Copy out the records again. Change nothing.

(Stored items)
_ _ _

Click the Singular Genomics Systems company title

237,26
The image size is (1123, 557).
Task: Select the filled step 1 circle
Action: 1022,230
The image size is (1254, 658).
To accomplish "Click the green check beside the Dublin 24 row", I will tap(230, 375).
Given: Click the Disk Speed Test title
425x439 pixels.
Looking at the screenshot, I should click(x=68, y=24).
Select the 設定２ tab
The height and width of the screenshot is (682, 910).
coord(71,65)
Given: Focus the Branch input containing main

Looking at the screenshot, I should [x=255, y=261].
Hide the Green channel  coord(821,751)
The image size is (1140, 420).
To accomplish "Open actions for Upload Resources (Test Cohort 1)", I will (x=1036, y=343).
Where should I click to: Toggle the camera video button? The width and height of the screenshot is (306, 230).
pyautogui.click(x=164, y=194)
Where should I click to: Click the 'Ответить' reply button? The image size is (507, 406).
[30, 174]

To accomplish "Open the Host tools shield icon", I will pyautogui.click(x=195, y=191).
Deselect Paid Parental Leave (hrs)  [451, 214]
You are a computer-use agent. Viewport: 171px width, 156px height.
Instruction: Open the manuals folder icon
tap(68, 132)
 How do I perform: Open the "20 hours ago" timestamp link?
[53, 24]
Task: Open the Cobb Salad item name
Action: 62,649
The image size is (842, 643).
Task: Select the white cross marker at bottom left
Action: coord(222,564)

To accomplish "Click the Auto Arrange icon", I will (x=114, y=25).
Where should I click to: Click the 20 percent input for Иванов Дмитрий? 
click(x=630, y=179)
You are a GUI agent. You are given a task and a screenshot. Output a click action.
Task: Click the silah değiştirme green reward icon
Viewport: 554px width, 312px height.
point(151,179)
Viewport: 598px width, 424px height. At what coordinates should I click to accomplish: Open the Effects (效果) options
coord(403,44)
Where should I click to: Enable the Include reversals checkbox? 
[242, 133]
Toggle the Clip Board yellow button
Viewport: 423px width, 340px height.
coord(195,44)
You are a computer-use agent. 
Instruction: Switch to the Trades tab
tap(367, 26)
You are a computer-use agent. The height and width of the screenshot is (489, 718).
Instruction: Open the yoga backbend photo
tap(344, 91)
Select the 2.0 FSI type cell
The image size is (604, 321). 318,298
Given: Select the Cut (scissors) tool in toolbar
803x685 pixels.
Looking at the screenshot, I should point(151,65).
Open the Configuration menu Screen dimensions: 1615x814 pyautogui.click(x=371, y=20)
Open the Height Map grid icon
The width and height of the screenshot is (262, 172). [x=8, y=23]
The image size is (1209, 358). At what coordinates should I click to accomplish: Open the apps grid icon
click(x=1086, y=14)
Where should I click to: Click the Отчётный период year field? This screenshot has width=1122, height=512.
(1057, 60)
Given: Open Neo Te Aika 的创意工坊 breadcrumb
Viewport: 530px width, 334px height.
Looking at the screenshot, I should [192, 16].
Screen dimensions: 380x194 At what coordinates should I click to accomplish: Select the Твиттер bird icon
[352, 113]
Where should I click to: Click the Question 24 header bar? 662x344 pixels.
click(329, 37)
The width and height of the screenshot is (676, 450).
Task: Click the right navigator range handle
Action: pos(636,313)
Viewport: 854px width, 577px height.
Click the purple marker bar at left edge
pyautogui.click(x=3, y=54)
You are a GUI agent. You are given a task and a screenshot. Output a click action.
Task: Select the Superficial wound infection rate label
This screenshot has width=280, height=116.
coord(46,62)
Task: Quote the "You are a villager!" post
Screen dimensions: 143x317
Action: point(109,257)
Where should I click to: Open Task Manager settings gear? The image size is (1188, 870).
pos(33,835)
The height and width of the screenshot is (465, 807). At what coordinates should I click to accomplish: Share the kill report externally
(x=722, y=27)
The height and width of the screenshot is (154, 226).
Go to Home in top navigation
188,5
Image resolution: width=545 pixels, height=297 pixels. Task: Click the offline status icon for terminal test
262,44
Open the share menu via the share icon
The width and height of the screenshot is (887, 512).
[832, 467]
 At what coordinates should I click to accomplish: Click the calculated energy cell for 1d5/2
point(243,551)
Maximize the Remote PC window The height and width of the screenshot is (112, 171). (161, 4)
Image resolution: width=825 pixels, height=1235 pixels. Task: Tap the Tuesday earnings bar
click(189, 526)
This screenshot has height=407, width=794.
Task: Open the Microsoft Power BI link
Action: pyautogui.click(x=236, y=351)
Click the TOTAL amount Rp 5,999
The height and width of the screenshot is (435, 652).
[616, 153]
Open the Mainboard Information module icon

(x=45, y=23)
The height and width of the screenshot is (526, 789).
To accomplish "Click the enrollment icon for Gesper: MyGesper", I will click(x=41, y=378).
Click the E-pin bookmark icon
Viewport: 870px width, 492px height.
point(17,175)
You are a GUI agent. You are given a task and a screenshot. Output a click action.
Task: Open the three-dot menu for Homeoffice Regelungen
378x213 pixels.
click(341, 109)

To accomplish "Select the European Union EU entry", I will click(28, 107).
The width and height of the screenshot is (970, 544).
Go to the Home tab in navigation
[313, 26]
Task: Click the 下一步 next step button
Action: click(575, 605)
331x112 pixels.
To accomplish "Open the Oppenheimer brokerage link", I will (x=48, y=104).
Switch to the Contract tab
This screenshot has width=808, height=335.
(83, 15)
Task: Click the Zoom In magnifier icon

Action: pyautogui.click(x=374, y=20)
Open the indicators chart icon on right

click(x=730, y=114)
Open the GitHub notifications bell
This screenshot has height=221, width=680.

_ _ _

• [Response area]:
Click the Singular Genomics Systems company title

237,26
The image size is (1123, 557).
Task: Select the filled step 1 circle
Action: 1022,230
The image size is (1254, 658).
To accomplish "Click the green check beside the Dublin 24 row", I will tap(230, 375).
Given: Click the Disk Speed Test title
425x439 pixels.
Looking at the screenshot, I should click(x=68, y=24).
Select the 設定２ tab
The height and width of the screenshot is (682, 910).
coord(71,65)
Given: Focus the Branch input containing main

Looking at the screenshot, I should [x=255, y=261].
Hide the Green channel  coord(821,751)
The image size is (1140, 420).
To accomplish "Open actions for Upload Resources (Test Cohort 1)", I will (x=1036, y=343).
Where should I click to: Toggle the camera video button? The width and height of the screenshot is (306, 230).
pyautogui.click(x=164, y=194)
Where should I click to: Click the 'Ответить' reply button? The image size is (507, 406).
[30, 174]

To accomplish "Open the Host tools shield icon", I will pyautogui.click(x=195, y=191).
Deselect Paid Parental Leave (hrs)  [451, 214]
You are a computer-use agent. Viewport: 171px width, 156px height.
Instruction: Open the manuals folder icon
tap(68, 132)
 How do I perform: Open the "20 hours ago" timestamp link?
[53, 24]
Task: Open the Cobb Salad item name
Action: 62,649
The image size is (842, 643).
Task: Select the white cross marker at bottom left
Action: coord(222,564)

To accomplish "Click the Auto Arrange icon", I will (x=114, y=25).
Where should I click to: Click the 20 percent input for Иванов Дмитрий? 
click(x=630, y=179)
You are a GUI agent. You are given a task and a screenshot. Output a click action.
Task: Click the silah değiştirme green reward icon
Viewport: 554px width, 312px height.
point(151,179)
Viewport: 598px width, 424px height. At what coordinates should I click to accomplish: Open the Effects (效果) options
coord(403,44)
Where should I click to: Enable the Include reversals checkbox? 
[242, 133]
Toggle the Clip Board yellow button
Viewport: 423px width, 340px height.
coord(195,44)
You are a computer-use agent. 
Instruction: Switch to the Trades tab
tap(367, 26)
You are a computer-use agent. The height and width of the screenshot is (489, 718).
Instruction: Open the yoga backbend photo
tap(344, 91)
Select the 2.0 FSI type cell
The image size is (604, 321). 318,298
Given: Select the Cut (scissors) tool in toolbar
803x685 pixels.
Looking at the screenshot, I should point(151,65).
Open the Configuration menu Screen dimensions: 1615x814 pyautogui.click(x=371, y=20)
Open the Height Map grid icon
The width and height of the screenshot is (262, 172). [x=8, y=23]
The image size is (1209, 358). At what coordinates should I click to accomplish: Open the apps grid icon
click(x=1086, y=14)
Where should I click to: Click the Отчётный период year field? This screenshot has width=1122, height=512.
(1057, 60)
Given: Open Neo Te Aika 的创意工坊 breadcrumb
Viewport: 530px width, 334px height.
Looking at the screenshot, I should [192, 16].
Screen dimensions: 380x194 At what coordinates should I click to accomplish: Select the Твиттер bird icon
[352, 113]
Where should I click to: Click the Question 24 header bar? 662x344 pixels.
click(329, 37)
The width and height of the screenshot is (676, 450).
Task: Click the right navigator range handle
Action: pos(636,313)
Viewport: 854px width, 577px height.
Click the purple marker bar at left edge
pyautogui.click(x=3, y=54)
You are a GUI agent. You are given a task and a screenshot. Output a click action.
Task: Select the Superficial wound infection rate label
This screenshot has width=280, height=116.
coord(46,62)
Task: Quote the "You are a villager!" post
Screen dimensions: 143x317
Action: point(109,257)
Where should I click to: Open Task Manager settings gear? The image size is (1188, 870).
pos(33,835)
The height and width of the screenshot is (465, 807). At what coordinates should I click to accomplish: Share the kill report externally
(x=722, y=27)
The height and width of the screenshot is (154, 226).
Go to Home in top navigation
188,5
Image resolution: width=545 pixels, height=297 pixels. Task: Click the offline status icon for terminal test
262,44
Open the share menu via the share icon
The width and height of the screenshot is (887, 512).
[832, 467]
 At what coordinates should I click to accomplish: Click the calculated energy cell for 1d5/2
point(243,551)
Maximize the Remote PC window The height and width of the screenshot is (112, 171). (161, 4)
Image resolution: width=825 pixels, height=1235 pixels. Task: Tap the Tuesday earnings bar
click(189, 526)
This screenshot has height=407, width=794.
Task: Open the Microsoft Power BI link
Action: pyautogui.click(x=236, y=351)
Click the TOTAL amount Rp 5,999
The height and width of the screenshot is (435, 652).
[616, 153]
Open the Mainboard Information module icon

(x=45, y=23)
The height and width of the screenshot is (526, 789).
To accomplish "Click the enrollment icon for Gesper: MyGesper", I will click(x=41, y=378).
Click the E-pin bookmark icon
Viewport: 870px width, 492px height.
point(17,175)
You are a GUI agent. You are given a task and a screenshot. Output a click action.
Task: Open the three-dot menu for Homeoffice Regelungen
378x213 pixels.
click(341, 109)

To accomplish "Select the European Union EU entry", I will click(28, 107).
The width and height of the screenshot is (970, 544).
Go to the Home tab in navigation
[313, 26]
Task: Click the 下一步 next step button
Action: click(575, 605)
331x112 pixels.
To accomplish "Open the Oppenheimer brokerage link", I will (x=48, y=104).
Switch to the Contract tab
This screenshot has width=808, height=335.
(83, 15)
Task: Click the Zoom In magnifier icon

Action: pyautogui.click(x=374, y=20)
Open the indicators chart icon on right

click(x=730, y=114)
Open the GitHub notifications bell
This screenshot has height=221, width=680.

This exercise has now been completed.